* [GOAL OF THE EXERCISE] Starting at the line that contains "Select the falling 40% curve point", quote every line through the end of the entries, word for word, skipping the pictures.

(Dataset excerpts)
BEGIN
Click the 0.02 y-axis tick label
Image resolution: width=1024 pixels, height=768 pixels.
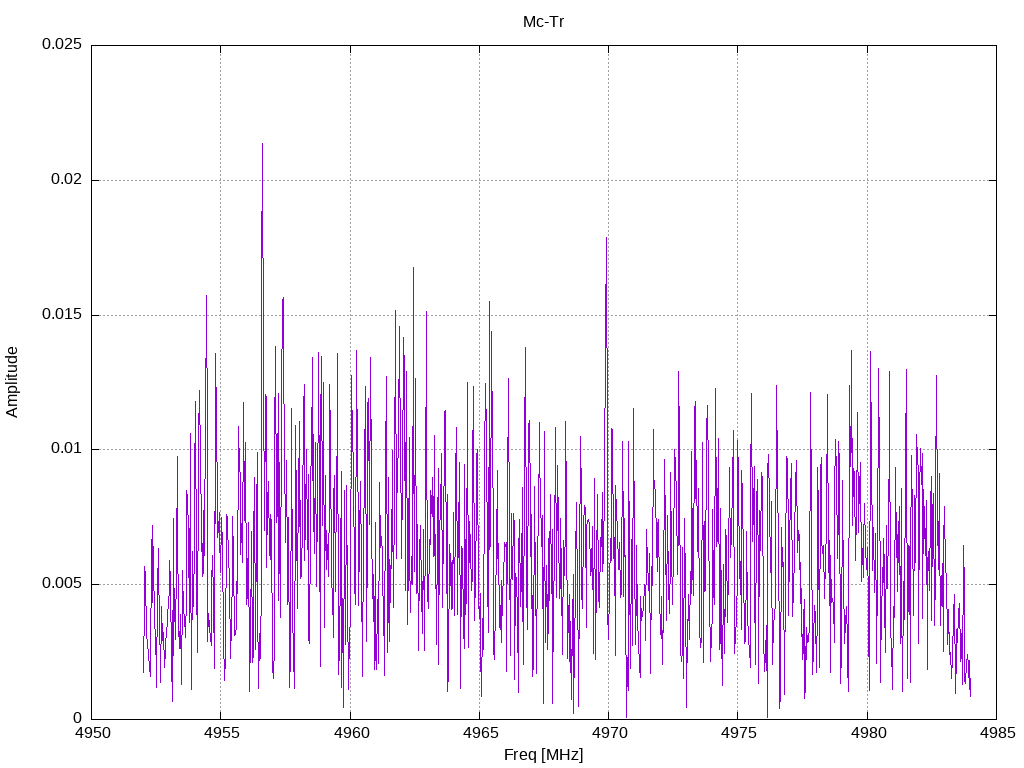(67, 179)
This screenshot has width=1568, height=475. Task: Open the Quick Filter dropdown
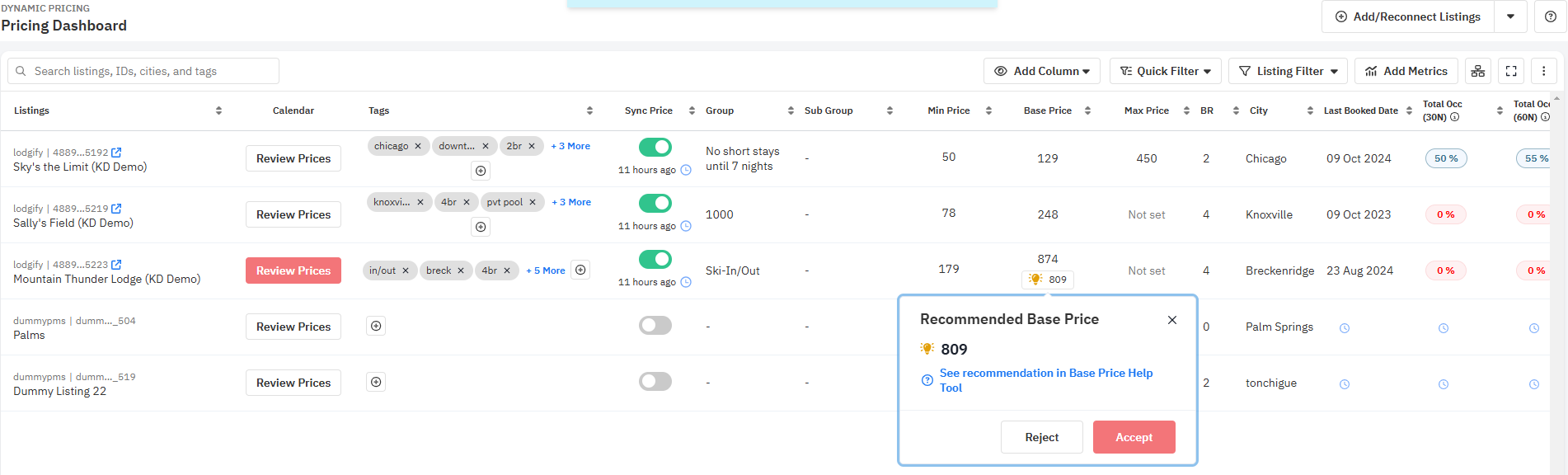(x=1165, y=71)
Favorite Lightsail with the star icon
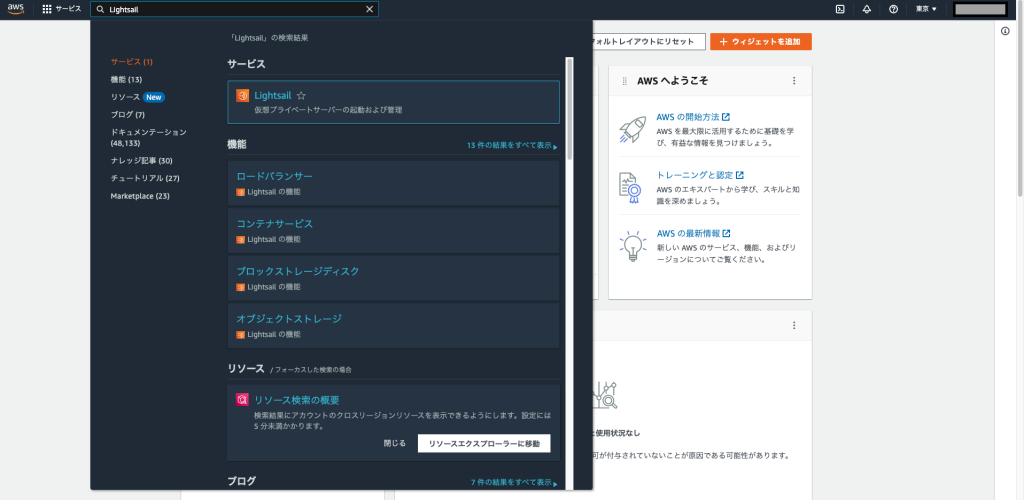Screen dimensions: 1024x500 pyautogui.click(x=301, y=96)
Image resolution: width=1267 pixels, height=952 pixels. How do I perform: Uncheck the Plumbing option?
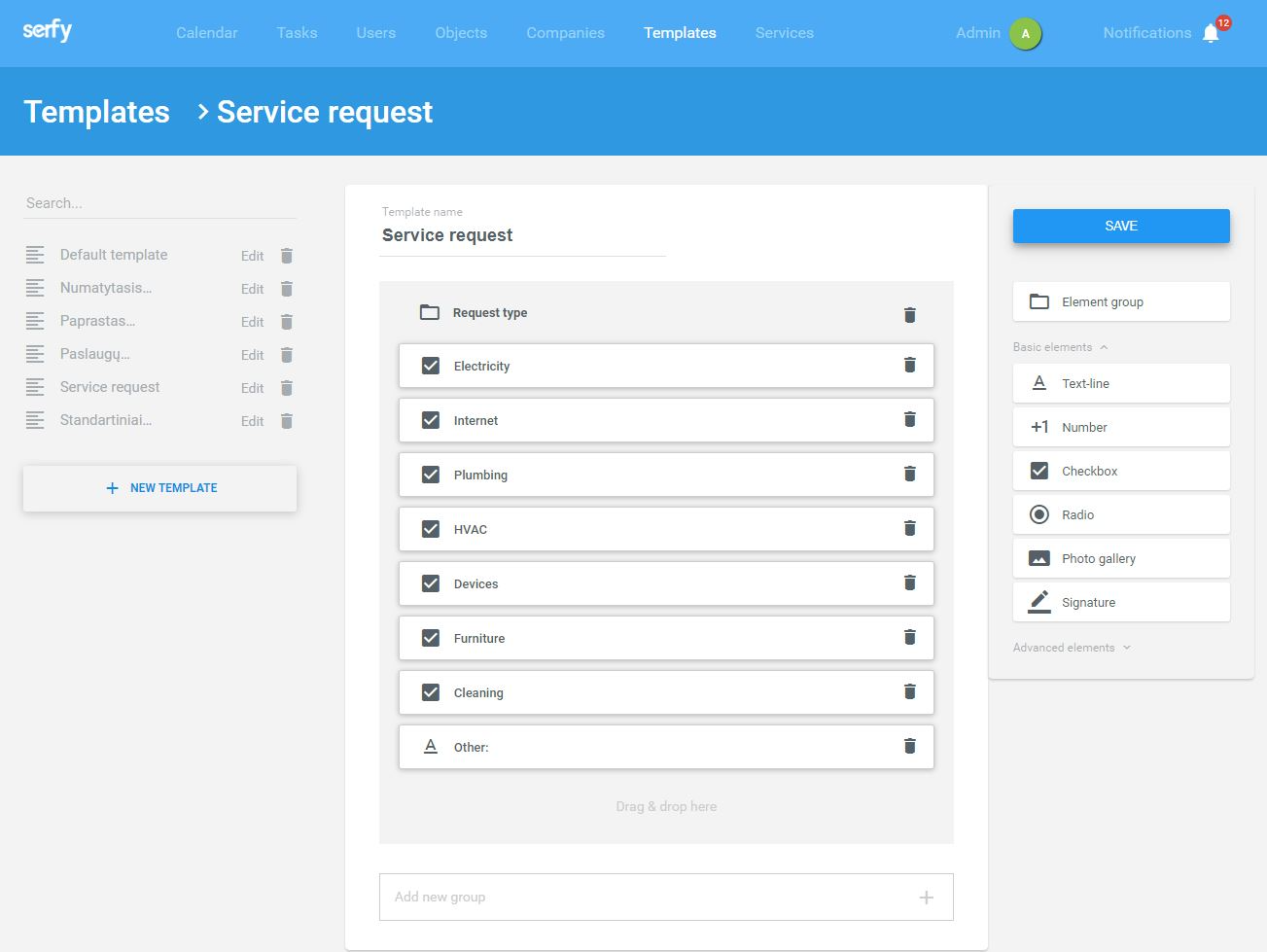click(x=430, y=474)
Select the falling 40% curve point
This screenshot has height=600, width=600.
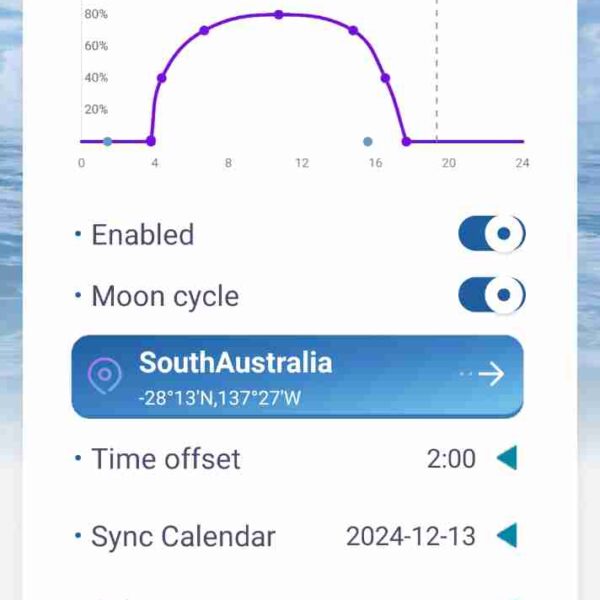pyautogui.click(x=385, y=78)
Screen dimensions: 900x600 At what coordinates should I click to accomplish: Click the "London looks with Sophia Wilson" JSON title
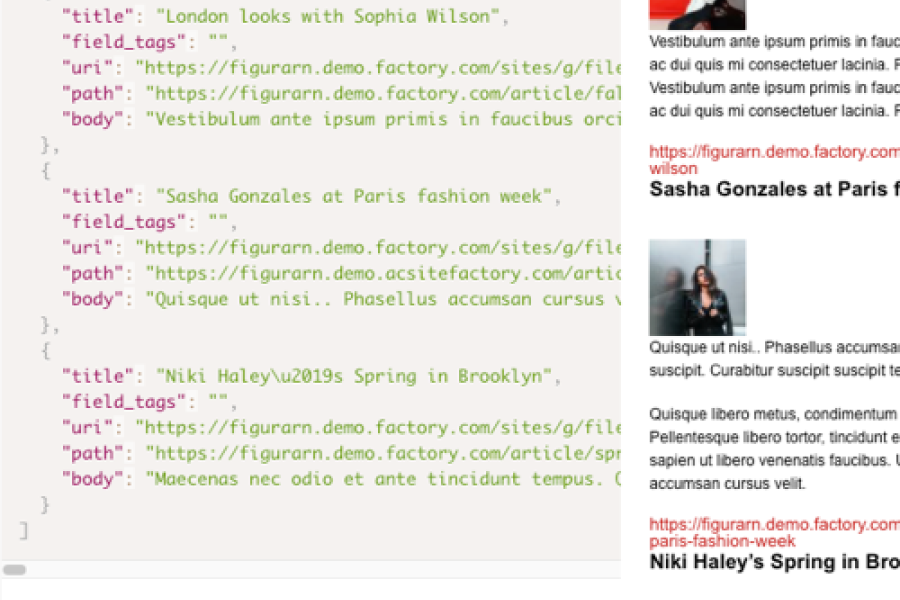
END
* [THE ANSWER]
Select the falling 40% curve point
This screenshot has height=600, width=600.
pyautogui.click(x=385, y=78)
Screen dimensions: 900x600 At what coordinates should I click to accomplish: Click the "London looks with Sophia Wilson" JSON title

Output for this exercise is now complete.